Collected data
====

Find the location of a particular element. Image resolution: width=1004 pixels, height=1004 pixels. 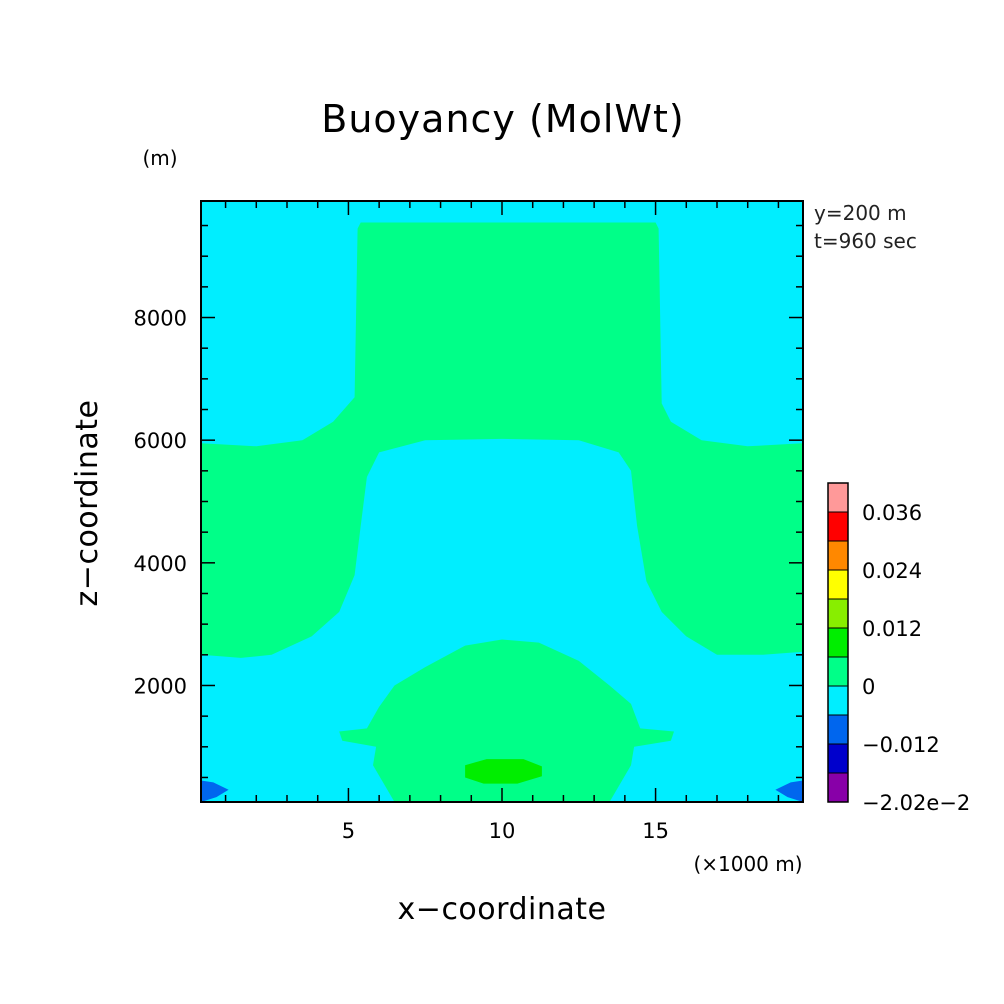

chart-title: Buoyancy (MolWt) is located at coordinates (502, 119).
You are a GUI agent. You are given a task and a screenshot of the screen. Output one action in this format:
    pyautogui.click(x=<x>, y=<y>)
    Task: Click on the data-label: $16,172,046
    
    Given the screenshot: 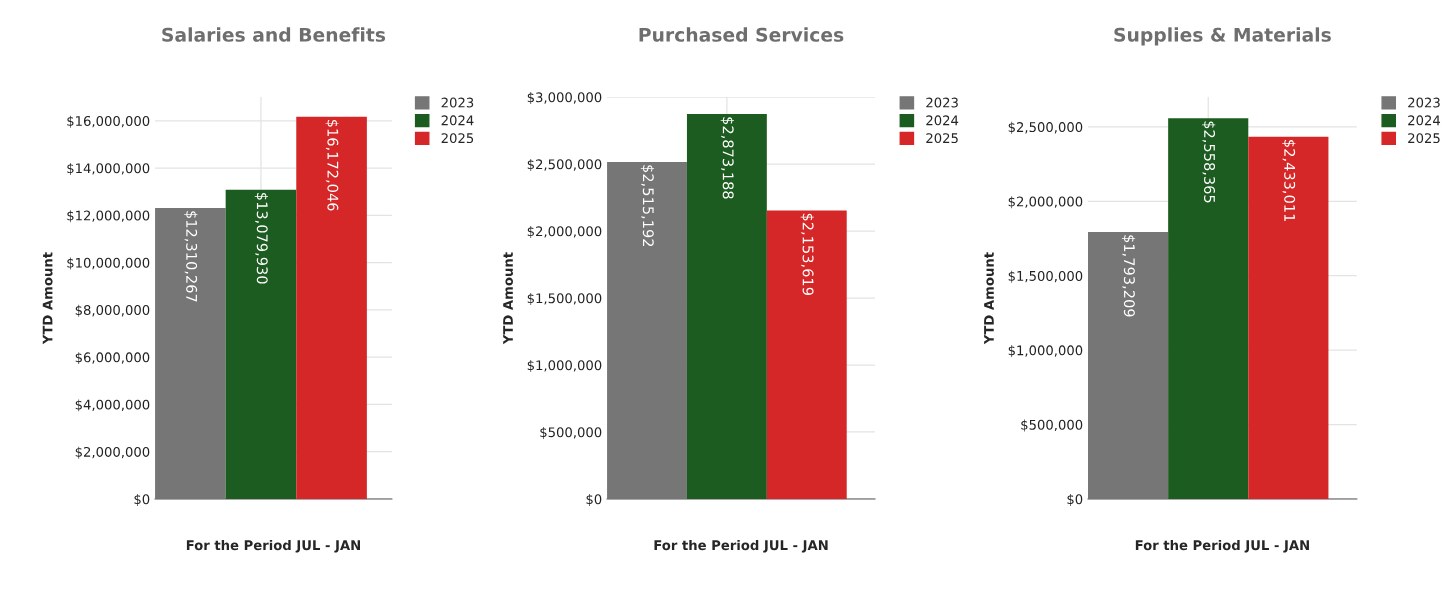 What is the action you would take?
    pyautogui.click(x=332, y=165)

====

*THE TASK:*
Can you lay out, as a numbered list with blank lines omitted, the part of the items that opens with the first line and closes with the line containing "chart-title: Buoyancy (MolWt)"? Leave the pictures out of the answer.

*SOLUTION TO THIS PROBLEM:*
1. Find the location of a particular element. Image resolution: width=1004 pixels, height=1004 pixels. 
2. chart-title: Buoyancy (MolWt) is located at coordinates (502, 119).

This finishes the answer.